Germany adds to its wind energy portfolio — Nordsee Ost comes online

Click to enlargeLuftfoto/Scheer

Wind energy is a vital part of a German move to a low-carbon economy, the German economic minister said during the inauguration of RWE’s Nordsee Ost wind farm.

German Economics Minister Sigmar Gabriel hosted ministers from the Group of seven industrialized economies, along with representatives from RWE, for the inauguration of the 48-turbine wind farm off the northern German coast.

“Offshore wind energy is a strategically important element of Germany’s energy and climate policy and is key to the success of the energy transition,” Gabriel said…

Germany is one of the world leaders in renewable energy, a trend established after its decision to move away from nuclear power, in the wake of the nuclear tragedy in Japan in 2011. The United Kingdom is close behind and, combined, the European Union has more than 100 gigawatts of wind power online.

Nordsee Ost has an installed capacity of 295 megawatts, enough power to meet the annual energy needs of about 320,000 households.

RWE’s project is among the largest of its kind in the world and, by year’s end, more than 40 percent of its power capacity will be generated from wind energy.
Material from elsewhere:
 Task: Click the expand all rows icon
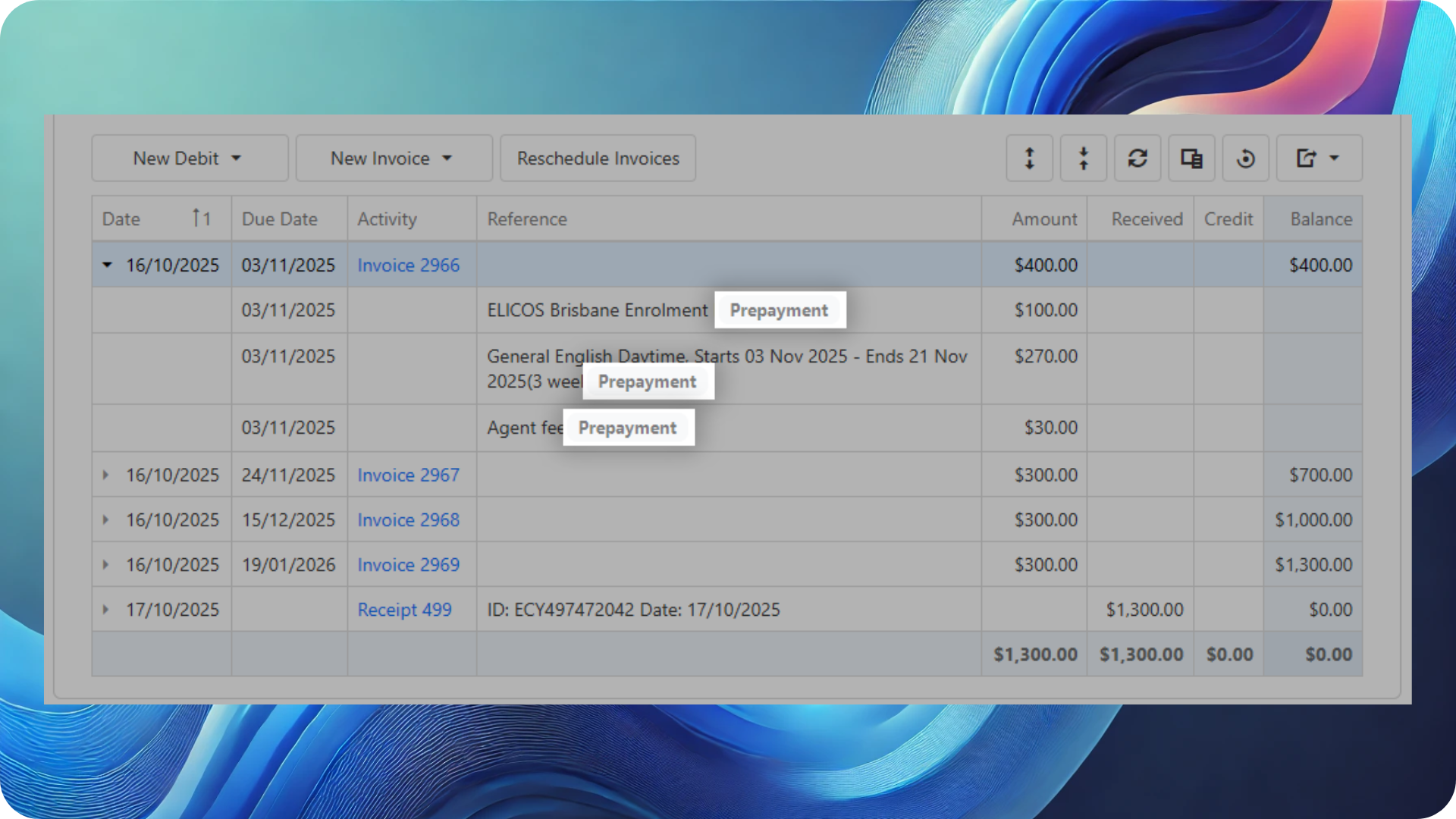[x=1029, y=158]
The expansion of renewable energy is one of our main growth areas and offshore wind energy will play a vital role,” Chief Executive Officer Peter Terium said. “RWE will become the third largest player in the European offshore market this year.”
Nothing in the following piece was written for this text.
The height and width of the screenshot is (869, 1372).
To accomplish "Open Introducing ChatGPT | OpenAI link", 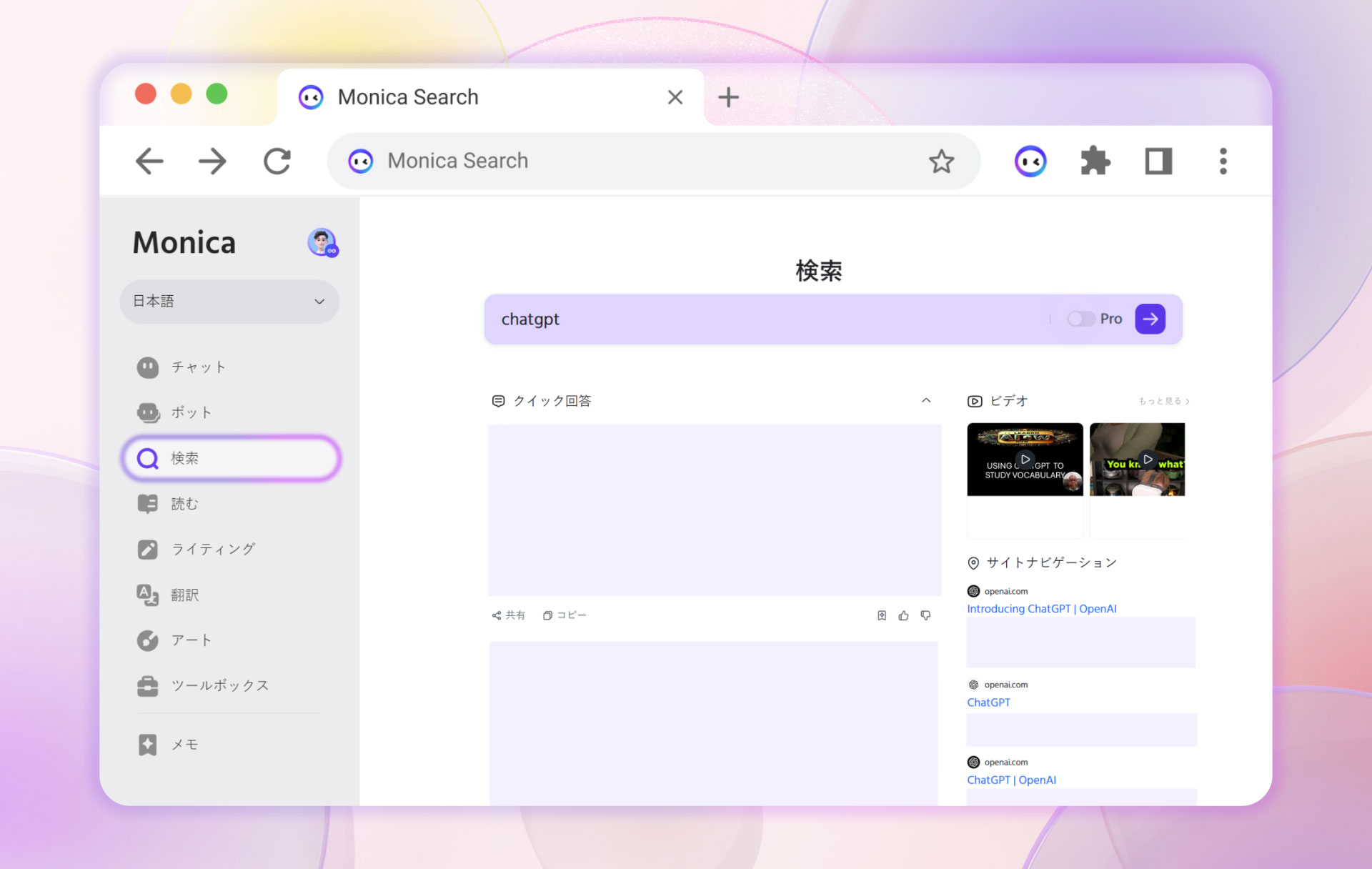I will tap(1041, 609).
Strange as it may seem to Americans, European conservatives haven’t dedicated their political careers to standing in the way of switching to renewable energy sources and walking away from unhealthy fossil fuels, uneconomic nuclear power generation.

7 thoughts on “Germany adds to its wind energy portfolio — Nordsee Ost comes online

  1. moss says:

    Decades of support for soundly-built, safely-managed nuclear power generation are surpassed by the cost-benefit ratios of solar and wind power. The difference will continue to increase with increasing costs for safety in the former vs the economies of scale in growing tech in the latter.

      • Eat It says:

        “A proposed system between the United States and the European Union that would allow corporations to sue governments has Europeans up in arms. In the EU the system, investor-state dispute settlement (ISDS), was until two years ago understood by only a few — but that changed when a Swedish nuclear energy company sued Germany for $4.7 billion for deciding to phase out nuclear power in the wake of the Fukushima disaster in Japan. ISDS, a relatively obscure system of for-profit arbitration courts that has long been controversial in legal, corporate and policy circles, is catching public attention as it’s poised to become a lot more powerful. In these courts, such as the World Bank’s International Centre for the Settlement of Investment Disputes in Washington, D.C., foreign corporations sue governments over investment disagreements.
        On Tuesday the U.S. Senate narrowly voted to end debate on legislation granting President Obama enhanced negotiating powers to complete a major Pacific trade accord, which virtually assures final passage today of the Trans-Pacific Partnership that will link 40% of the world’s economy in a web of rules. The procedural vote of 60 to 37 just reached the minimum needed, but final Senate passage will require only 51 votes. The House approved this trade promotion authority last week. Once the TPP is iun the bag the administration can bear down on a second agreement with Europe – known as the Transatlantic Trade and Investment Partnership – knowing that lawmakers will be able to vote for or against those agreements but will not be able to amend or filibuster them.

    • Update says:

      July 24th: “EU’s grid connected cumulative capacity in 2014 reached 129 GW {gigawatt}, meeting 8% of European electricity demand, equivalent to the combined annual consumption of Belgium, the Netherlands, Greece and Ireland. According to a JRC report, the impressive growth of the industry will allow at least 12% electricity share by 2020, a significant contribution to the goal of the European energy and climate package of 20% share of energy from renewable sources.
      The 2014 JRC wind status report {see link} presents the technology, market and economics of the wind energy sector with a focus on the EU. Wind power is the renewable energy which has seen the widest and most successful deployment over the last two decades, increasing the global cumulative capacity from 3 GW to 370 GW. Last year represented an annual record with 52.8 GW of wind turbines capacity installed worldwide, a 48% increase compared to 2013 and 17% over the 2012 record of 45.2GW.”